I don’t know about you, someone saves my life I say thank you. Maybe a fruit basket plays into it, but spending the rest of my days stroking his ego isn’t on the list. Taking it the other way, saving someone else’s life wouldn’t make me think “Wow, I should hire this guy and put him in charge of my entire life!” Trusting Laura Lee Gurhke as I do, my hope was that Aman was biding his time. “Yes sir, very good sir, knife to the ribs sir?” Sadly, he wasn’t. “Saving my life, sir? Jolly good idea! Here’s your beverage!” Aman was implacable, he was unemotional, he was overly prepared and faultlessly loyal. He was everything the touch of exotic usually is, but he failed to be a real character. Citing his cultural heritage as the source of his fatalistic demeanor made me wonder how many Egyptians the author hangs out with.
I don’t find colonialism a sexy trait in a man, real or fictional. (At least the STD’s can be treated.) After I got past wanting Aman to school Will on who goes down when the revolution comes, I was able to engage in the story of Will and Beatrix. I am a sucker for stories of love recaptured. Early on, Beatrix showed an adorable mean streak that gave me hope. Unfortunately, like Aman, she was more promise than performance. Will ran off on their wedding for a professional opportunity that has bankrupted him. Colonialist as he may be in his private life, he thinks he’s free of class issues. Being a duke was just so dreary and last century compared to the possibility of life as a paid speaker. In fact, both Beatrix and Will have deeply odd ideas of what freedom is and what confers it. Will returns not for her, but to borrow money from her cousin. (Narrow-minded AND panhandling, baby hold me back.) Far from realizing that refusing to leave her way of life was a valid choice, Will begins to belittle her. Not wanting what he wants is a sign of cowardice. Going bankrupt chasing Tut’s tomb is the only life for… Well, Will.

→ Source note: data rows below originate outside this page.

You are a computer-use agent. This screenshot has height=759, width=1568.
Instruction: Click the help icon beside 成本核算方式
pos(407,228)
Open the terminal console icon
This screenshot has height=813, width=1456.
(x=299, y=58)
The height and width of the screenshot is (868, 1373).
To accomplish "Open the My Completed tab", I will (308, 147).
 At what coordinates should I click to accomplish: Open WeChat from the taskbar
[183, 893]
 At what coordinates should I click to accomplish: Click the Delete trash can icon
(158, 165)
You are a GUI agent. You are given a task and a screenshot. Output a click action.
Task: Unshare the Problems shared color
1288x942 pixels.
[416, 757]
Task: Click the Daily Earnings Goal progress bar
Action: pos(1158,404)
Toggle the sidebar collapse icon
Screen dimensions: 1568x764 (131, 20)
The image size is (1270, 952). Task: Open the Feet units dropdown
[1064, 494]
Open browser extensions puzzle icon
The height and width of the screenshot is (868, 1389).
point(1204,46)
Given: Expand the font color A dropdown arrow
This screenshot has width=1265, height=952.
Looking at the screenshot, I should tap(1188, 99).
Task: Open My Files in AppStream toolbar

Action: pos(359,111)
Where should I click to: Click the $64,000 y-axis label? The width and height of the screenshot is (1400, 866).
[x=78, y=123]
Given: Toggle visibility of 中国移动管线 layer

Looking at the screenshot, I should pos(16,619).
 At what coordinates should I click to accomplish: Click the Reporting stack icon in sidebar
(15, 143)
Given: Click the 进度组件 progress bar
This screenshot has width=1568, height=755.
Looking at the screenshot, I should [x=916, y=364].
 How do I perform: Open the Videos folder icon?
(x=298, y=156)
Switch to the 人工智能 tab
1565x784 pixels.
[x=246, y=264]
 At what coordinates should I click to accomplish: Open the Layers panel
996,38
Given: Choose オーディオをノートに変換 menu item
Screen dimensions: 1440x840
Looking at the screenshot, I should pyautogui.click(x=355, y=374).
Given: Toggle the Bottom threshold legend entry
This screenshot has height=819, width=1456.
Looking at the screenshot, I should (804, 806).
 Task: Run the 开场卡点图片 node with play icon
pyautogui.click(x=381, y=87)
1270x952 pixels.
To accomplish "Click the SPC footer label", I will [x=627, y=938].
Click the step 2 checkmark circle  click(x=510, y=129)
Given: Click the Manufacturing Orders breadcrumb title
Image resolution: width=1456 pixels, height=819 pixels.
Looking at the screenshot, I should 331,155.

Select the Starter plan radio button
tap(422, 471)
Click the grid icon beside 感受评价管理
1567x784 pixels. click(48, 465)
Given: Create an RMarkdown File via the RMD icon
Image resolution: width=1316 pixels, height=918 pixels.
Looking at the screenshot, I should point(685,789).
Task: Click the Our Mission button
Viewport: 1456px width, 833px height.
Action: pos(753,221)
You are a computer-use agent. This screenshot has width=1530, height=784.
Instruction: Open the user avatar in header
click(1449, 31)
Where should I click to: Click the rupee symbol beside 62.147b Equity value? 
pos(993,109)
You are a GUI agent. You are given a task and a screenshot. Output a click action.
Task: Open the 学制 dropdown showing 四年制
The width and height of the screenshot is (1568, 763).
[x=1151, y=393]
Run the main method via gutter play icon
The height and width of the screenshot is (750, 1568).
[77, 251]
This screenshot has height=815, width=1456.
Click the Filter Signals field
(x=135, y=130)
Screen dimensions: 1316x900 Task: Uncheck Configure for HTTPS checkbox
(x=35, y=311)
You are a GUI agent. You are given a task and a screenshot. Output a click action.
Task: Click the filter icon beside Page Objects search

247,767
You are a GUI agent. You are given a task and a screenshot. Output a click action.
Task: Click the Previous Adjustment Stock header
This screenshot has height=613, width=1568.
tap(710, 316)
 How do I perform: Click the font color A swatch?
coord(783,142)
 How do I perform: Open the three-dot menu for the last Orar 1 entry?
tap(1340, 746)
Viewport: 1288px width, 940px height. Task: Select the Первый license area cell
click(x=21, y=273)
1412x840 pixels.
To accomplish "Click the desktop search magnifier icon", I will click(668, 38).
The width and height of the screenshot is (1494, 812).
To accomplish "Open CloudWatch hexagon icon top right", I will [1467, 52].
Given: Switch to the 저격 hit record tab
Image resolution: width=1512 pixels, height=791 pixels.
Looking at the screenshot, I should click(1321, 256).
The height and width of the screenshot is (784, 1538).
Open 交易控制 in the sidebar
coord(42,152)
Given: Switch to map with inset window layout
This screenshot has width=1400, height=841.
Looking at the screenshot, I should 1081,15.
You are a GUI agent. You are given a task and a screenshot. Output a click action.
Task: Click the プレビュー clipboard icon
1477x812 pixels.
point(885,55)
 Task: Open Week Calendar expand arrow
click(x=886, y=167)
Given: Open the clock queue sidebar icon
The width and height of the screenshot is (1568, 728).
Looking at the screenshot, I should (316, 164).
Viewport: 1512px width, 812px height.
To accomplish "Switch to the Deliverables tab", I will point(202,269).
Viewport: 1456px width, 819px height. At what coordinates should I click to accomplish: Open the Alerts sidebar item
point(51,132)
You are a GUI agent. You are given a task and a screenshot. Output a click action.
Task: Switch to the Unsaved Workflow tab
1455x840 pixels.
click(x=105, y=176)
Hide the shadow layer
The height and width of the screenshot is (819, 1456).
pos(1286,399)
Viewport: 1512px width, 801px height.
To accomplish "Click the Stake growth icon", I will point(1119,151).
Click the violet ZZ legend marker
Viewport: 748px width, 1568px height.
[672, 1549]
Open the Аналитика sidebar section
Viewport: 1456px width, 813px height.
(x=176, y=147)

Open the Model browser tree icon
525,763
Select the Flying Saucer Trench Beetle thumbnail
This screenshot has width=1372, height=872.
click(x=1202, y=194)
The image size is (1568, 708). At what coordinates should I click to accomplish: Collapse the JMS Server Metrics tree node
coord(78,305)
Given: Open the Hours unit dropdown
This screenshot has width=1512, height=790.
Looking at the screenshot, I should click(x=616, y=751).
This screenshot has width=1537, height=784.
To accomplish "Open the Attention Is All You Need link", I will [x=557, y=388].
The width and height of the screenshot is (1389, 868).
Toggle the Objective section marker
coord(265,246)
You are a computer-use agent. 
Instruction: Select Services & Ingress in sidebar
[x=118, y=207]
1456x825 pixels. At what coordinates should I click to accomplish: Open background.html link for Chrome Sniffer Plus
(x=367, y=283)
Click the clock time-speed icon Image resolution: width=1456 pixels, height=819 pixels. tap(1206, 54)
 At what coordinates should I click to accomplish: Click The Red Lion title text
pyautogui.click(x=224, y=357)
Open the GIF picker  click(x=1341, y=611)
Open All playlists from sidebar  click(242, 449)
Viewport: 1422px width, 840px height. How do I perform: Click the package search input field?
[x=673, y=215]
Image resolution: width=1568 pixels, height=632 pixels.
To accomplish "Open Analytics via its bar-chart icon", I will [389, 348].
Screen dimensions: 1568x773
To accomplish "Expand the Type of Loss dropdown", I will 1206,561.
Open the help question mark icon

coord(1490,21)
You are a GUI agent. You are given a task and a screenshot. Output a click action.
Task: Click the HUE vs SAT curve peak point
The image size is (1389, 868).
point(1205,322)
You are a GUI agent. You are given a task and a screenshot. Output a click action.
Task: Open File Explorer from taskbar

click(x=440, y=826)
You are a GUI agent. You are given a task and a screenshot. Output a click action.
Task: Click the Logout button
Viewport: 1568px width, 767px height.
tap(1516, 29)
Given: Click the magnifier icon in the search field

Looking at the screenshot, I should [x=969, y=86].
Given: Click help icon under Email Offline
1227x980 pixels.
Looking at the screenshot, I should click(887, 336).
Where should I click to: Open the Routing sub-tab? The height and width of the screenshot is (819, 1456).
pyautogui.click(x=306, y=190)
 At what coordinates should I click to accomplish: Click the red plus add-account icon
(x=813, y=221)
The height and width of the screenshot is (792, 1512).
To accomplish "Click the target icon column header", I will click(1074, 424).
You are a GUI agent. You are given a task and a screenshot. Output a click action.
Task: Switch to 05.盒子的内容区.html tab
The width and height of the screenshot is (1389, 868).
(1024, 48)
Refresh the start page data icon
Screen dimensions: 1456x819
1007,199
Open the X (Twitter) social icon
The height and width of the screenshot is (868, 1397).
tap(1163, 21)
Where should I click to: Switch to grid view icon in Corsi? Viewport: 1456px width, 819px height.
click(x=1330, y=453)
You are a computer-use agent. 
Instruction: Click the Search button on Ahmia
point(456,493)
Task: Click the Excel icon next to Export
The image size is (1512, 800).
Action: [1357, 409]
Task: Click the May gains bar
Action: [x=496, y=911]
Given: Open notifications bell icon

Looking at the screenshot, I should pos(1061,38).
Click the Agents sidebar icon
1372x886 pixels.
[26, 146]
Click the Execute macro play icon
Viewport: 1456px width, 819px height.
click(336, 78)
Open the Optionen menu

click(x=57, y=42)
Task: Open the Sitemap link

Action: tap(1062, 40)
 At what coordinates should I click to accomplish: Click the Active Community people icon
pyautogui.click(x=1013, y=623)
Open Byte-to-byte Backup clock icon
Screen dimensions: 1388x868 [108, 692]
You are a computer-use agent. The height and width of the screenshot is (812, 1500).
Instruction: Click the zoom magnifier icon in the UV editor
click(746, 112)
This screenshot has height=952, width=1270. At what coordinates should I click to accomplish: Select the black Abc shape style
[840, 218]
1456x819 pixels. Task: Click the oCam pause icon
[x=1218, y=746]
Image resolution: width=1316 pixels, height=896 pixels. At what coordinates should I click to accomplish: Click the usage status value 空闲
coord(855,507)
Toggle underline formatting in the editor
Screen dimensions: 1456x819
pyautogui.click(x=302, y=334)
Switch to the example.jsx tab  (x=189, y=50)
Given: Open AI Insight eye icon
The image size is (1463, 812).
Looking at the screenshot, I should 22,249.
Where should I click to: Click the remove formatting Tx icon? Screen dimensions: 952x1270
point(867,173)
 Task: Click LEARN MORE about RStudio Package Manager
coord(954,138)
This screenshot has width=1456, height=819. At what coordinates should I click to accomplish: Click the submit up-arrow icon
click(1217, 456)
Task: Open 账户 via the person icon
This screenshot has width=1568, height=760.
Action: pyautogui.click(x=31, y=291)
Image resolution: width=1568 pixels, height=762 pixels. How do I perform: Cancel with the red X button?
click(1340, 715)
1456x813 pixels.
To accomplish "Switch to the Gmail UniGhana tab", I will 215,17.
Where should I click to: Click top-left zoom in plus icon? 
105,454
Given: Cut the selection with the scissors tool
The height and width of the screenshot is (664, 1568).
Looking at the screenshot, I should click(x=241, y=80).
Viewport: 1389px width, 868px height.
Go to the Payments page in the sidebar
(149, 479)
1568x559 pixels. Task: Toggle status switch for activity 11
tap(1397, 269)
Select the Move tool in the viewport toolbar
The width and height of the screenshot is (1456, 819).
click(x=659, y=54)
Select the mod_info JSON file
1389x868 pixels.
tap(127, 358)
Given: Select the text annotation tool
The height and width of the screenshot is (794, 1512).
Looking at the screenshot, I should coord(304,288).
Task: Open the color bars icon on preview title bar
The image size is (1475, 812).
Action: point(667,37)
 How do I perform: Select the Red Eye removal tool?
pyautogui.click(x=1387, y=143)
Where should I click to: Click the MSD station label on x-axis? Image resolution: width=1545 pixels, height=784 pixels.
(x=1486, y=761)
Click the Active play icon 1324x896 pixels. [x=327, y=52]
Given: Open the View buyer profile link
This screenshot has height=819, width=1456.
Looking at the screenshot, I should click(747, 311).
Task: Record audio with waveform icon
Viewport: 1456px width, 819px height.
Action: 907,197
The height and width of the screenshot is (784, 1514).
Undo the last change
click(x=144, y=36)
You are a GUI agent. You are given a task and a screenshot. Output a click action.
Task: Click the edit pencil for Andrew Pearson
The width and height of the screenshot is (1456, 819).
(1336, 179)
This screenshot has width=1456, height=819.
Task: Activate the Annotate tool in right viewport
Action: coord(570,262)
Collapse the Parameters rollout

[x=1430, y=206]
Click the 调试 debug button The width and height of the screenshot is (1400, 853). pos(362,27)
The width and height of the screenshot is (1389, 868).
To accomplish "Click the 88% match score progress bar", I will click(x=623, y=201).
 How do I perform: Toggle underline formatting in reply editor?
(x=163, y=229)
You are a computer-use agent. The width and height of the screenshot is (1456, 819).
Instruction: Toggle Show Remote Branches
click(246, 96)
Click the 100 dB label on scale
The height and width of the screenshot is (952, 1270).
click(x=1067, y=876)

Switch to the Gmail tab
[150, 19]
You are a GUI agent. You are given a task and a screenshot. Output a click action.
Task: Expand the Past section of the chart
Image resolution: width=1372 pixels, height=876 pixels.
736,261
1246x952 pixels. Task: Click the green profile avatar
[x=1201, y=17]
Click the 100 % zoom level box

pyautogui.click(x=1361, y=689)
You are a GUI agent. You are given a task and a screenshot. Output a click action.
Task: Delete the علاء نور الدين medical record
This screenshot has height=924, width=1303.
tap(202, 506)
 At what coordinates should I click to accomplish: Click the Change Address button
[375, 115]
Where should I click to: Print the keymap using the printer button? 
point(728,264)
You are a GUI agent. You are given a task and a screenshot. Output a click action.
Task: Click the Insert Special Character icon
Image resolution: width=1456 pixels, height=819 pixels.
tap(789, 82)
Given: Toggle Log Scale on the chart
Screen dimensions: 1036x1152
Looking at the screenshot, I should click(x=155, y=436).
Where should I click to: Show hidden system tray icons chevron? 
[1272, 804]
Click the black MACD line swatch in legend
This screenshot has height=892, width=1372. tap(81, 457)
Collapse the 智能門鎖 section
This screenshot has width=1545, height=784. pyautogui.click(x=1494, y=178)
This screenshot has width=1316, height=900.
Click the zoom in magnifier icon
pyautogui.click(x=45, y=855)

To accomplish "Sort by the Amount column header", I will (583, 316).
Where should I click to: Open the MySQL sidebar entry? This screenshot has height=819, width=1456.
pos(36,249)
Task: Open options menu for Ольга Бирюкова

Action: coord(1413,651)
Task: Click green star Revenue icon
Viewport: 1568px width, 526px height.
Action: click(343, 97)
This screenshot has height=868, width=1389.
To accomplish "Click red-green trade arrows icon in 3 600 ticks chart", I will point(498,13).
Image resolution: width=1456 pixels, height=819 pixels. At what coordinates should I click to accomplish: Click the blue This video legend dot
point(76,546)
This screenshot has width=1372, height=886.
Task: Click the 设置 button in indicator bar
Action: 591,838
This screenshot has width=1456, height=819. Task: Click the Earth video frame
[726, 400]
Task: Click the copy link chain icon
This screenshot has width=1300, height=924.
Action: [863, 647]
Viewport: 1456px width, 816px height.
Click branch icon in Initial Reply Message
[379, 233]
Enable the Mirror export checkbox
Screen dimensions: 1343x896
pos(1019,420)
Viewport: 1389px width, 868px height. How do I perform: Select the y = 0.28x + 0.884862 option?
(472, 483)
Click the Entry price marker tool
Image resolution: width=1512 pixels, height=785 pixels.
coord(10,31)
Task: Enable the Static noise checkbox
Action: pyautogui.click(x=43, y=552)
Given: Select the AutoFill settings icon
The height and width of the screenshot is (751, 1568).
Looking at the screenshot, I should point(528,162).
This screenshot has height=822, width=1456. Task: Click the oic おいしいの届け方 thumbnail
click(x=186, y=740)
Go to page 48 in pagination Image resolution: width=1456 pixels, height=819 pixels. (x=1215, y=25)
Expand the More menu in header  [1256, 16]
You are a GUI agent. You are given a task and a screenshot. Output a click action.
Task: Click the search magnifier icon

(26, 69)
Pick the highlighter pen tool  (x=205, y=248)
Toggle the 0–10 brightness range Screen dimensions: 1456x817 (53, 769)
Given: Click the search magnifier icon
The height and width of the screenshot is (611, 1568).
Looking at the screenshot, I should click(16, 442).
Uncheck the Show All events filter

If you want to be with Will you better want what he wants, because his brain is an express train to Willville.
Once Will is firmly back in her life, Beatrix loses the refreshingly callous impulses she briefly showed. Engaged to another, it is never a true contest. Despite having six full years to do so, Beatrix has failed to fall in love with anyone. Not even a stylish footman has captured her eye. Her fiancé is a friend, not a lover. In her late 20’s Beatrix has all the life experience of a fifteen year old girl. She and Will begin a predictable courtship that plays to familiar lines. There are engaging touches, the dialogue between Will and Beatrix’s cousin Julia is one of the books best bits. Similarly, an argument between Beatrix and Julia holds more passion than those between she and Will. Pixy’s Cove, where the action plays out, is well realized. It’s enough to lift Wedding of the Season out of the rut it found itself in, but not enough to place it with Gurhke’s best. In fact, there are enough stumbling blocks in Wedding to make it the first Laura Lee Gurhke book I would not recommend.
Despite some bright spots, Will reads like the beloved but toxic father of a heroine in a better book, a heroine whose loving yet weak willed mother died young, leaving the heroine stuck caring for her obsessed father. Maybe that’s the World War 2 based sequel. Somehow I doubt it.